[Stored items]
+ + + + + + +

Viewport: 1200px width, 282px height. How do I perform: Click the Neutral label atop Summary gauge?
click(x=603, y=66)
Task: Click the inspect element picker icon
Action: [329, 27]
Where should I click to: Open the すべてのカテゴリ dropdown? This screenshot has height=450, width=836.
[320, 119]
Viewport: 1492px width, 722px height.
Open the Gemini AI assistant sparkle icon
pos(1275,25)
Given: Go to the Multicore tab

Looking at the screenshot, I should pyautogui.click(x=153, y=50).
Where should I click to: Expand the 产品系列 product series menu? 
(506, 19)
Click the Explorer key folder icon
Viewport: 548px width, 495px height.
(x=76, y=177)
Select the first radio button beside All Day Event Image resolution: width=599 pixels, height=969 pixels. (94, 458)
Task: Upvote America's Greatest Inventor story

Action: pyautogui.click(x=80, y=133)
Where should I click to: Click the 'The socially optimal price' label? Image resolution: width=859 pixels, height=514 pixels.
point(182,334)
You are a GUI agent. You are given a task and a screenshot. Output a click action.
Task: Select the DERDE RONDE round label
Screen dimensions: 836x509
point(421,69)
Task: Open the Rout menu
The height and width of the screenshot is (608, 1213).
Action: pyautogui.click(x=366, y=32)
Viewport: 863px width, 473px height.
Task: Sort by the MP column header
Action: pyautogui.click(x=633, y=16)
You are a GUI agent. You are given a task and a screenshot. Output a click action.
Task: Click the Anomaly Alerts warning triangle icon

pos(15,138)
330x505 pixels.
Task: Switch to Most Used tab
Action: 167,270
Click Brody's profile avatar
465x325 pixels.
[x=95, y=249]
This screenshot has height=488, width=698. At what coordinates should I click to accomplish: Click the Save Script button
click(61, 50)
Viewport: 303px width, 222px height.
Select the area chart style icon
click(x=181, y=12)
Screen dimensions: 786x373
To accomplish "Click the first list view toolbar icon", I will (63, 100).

+ + + + + + +

◆ EXERCISE REQUIREMENTS: Repeat the records, every one of them, without any deviation.

◆ ANSWER FOR THIS EXERCISE:
Viewport: 1200px width, 282px height. How do I perform: Click the Neutral label atop Summary gauge?
click(x=603, y=66)
Task: Click the inspect element picker icon
Action: [329, 27]
Where should I click to: Open the すべてのカテゴリ dropdown? This screenshot has height=450, width=836.
[320, 119]
Viewport: 1492px width, 722px height.
Open the Gemini AI assistant sparkle icon
pos(1275,25)
Given: Go to the Multicore tab

Looking at the screenshot, I should pyautogui.click(x=153, y=50).
Where should I click to: Expand the 产品系列 product series menu? 
(506, 19)
Click the Explorer key folder icon
Viewport: 548px width, 495px height.
(x=76, y=177)
Select the first radio button beside All Day Event Image resolution: width=599 pixels, height=969 pixels. (94, 458)
Task: Upvote America's Greatest Inventor story

Action: pyautogui.click(x=80, y=133)
Where should I click to: Click the 'The socially optimal price' label? Image resolution: width=859 pixels, height=514 pixels.
point(182,334)
You are a GUI agent. You are given a task and a screenshot. Output a click action.
Task: Select the DERDE RONDE round label
Screen dimensions: 836x509
point(421,69)
Task: Open the Rout menu
The height and width of the screenshot is (608, 1213).
Action: pyautogui.click(x=366, y=32)
Viewport: 863px width, 473px height.
Task: Sort by the MP column header
Action: pyautogui.click(x=633, y=16)
You are a GUI agent. You are given a task and a screenshot. Output a click action.
Task: Click the Anomaly Alerts warning triangle icon

pos(15,138)
330x505 pixels.
Task: Switch to Most Used tab
Action: 167,270
Click Brody's profile avatar
465x325 pixels.
[x=95, y=249]
This screenshot has height=488, width=698. At what coordinates should I click to accomplish: Click the Save Script button
click(61, 50)
Viewport: 303px width, 222px height.
Select the area chart style icon
click(x=181, y=12)
Screen dimensions: 786x373
To accomplish "Click the first list view toolbar icon", I will (63, 100).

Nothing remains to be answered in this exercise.